07 Sep Recuerdos del futuro en La Richmond
Por Fernando Gonzalez
Quién haya ido a La Richmond sabe de lo que hablo. Entrar y tomarse un café en sus mesas de estilo inglés seguía siendo un placer en la ciudad de las hamburgueserías rápidas y los bares calcados que responden a algún franchising desangelado. Mozos de uniforme impecable, que jamás dejaron caer una gota de vino fuera de la copa. Diplomáticos leyendo diarios extranjeros; escritores borroneando sus futuras novelas; chantas con tiempo libre preparando su próxima mentira para atrapar a un nuevo incauto. Porteños tiñendo Buenos Aires y turistas empapándose de ese que se yo que Piazolla y Ferrer hallaron en sus callecitas.
El martes 9 de agosto, el periodista Andrés Sanguinetti reveló en El Cronista que La Richmond iba a dejar de ser La Richmond para pasar a ser un Nike Store. Uno de esos locales amplios con estanterías repletas de zapatillas, joggins y camperas deportivas de una de las marcas más reconocidas en la era del marketing global. La primicia del diario disparó una polémica entre los partidarios de mantener abierta la histórica confitería a cualquier costo y los dueños actuales que no podían sostener el negocio y preferían ponerle fin al emprendimiento a cambio de algunos millones de dólares.

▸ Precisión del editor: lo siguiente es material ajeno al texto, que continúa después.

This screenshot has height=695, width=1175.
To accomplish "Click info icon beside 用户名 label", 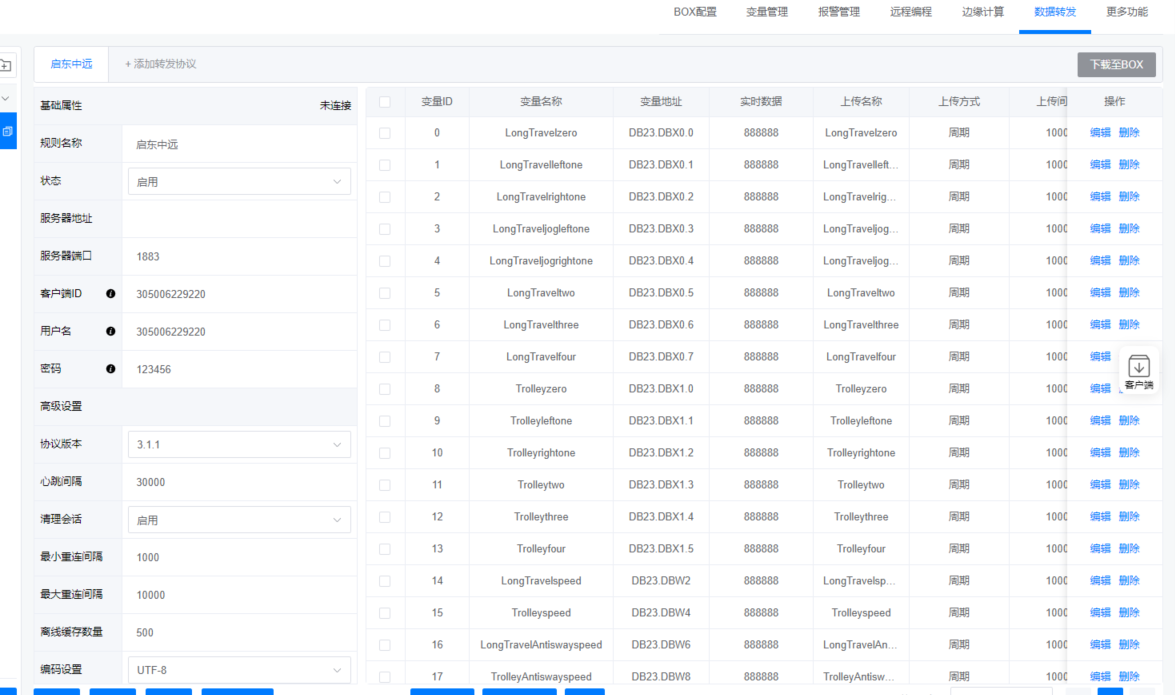I will (110, 331).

En medio de la ebullición electoral, la dirigencia política se metió en la batalla. La Legislatura de la Ciudad sancionó una ley que declaró a La Richmond patrimonio cultural y exige a quien la compre que mantenga el rubro confitería y no se atreva a tocar el estilo de época que conservan los 1.500 metros cuadrados de construcción. En la madrugada del domingo, mientras los argentinos se preparaban para ir a votar en las primarias, los propietarios se llevaron sigilosamente buena parte del mobiliario y taparon los vidrios con papel blanco para entregarle el lugar a los futuros dueños. Sucedió lo previsible. El lunes, cuando retornaron los mozos y encontraron La Richmond cerrada, forzaron las cerraduras y la tomaron para que al menos les pagaran las indemnizaciones correspondientes.

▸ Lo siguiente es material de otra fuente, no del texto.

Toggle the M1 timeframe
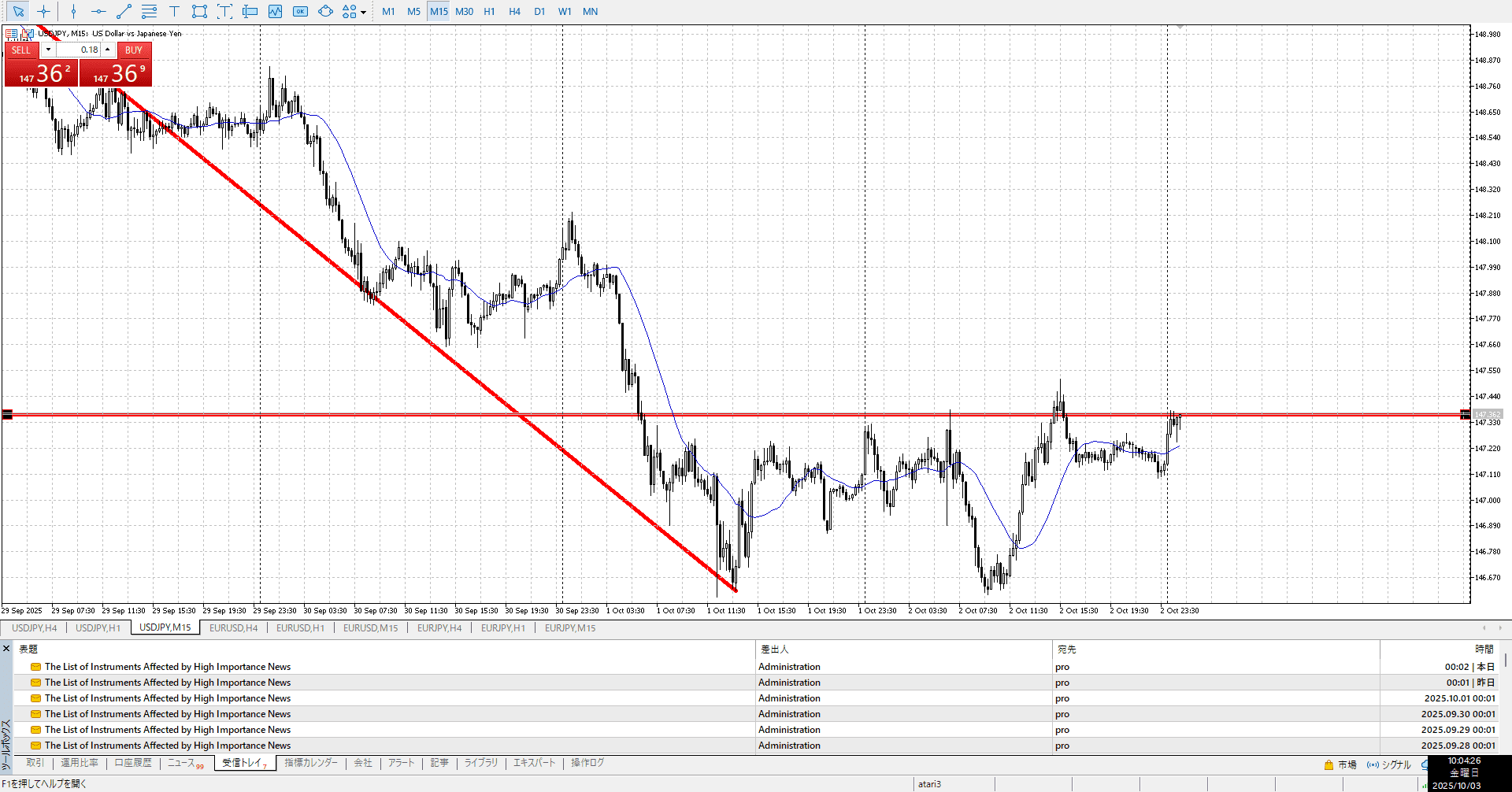Viewport: 1512px width, 792px height. coord(388,12)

Los propietarios y el gremio gastronómico negocian ahora un acuerdo para cerrar el caso y entregarle La Richmond a sus futuros dueños. ¿Se respetará lo dispuesto por los legisladores porteños? ¿Cambiará para siempre la piel de ese rincón de Buenos Aires? ¿Se le puede impedir a los empresarios concretar la venta y seguir adelante con un negocio deficitario en el que habían invertido dinero? Son dilemas complejos donde se cruzan argumentos atendibles de memoria histórica y de racionalidad presupuestaria.

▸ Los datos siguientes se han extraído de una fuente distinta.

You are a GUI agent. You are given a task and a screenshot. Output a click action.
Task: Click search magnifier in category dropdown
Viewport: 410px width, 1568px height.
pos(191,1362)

Lo cierto es que La Richmond ya no será lo que fue. Ya no se respirará en sus salones el recuerdo de Borges, de Ma-llea, de Guiraldes o de Horacio Quiroga. Ya nadie pedirá el café Richmond con cacao, crema y Tía María. Ni se escuchará jugar al billar en sus mesas del subsuelo cercano. Hay que apurarse y buscar en la nostalgia tecno de Google para encontrar todavía la carta y las promociones de la confitería que empiezan a desvanecerse. Con sólo abrir el archivo correcto suenan los acordes de Henry Mancini en Moon River, la canción de Desayuno en Tiffanys. Y la música sola se encargará de decirnos que vamos camino a perder un nuevo encanto. Otro de esos tesoros a los que a la Argentina le cuesta tanto conservar.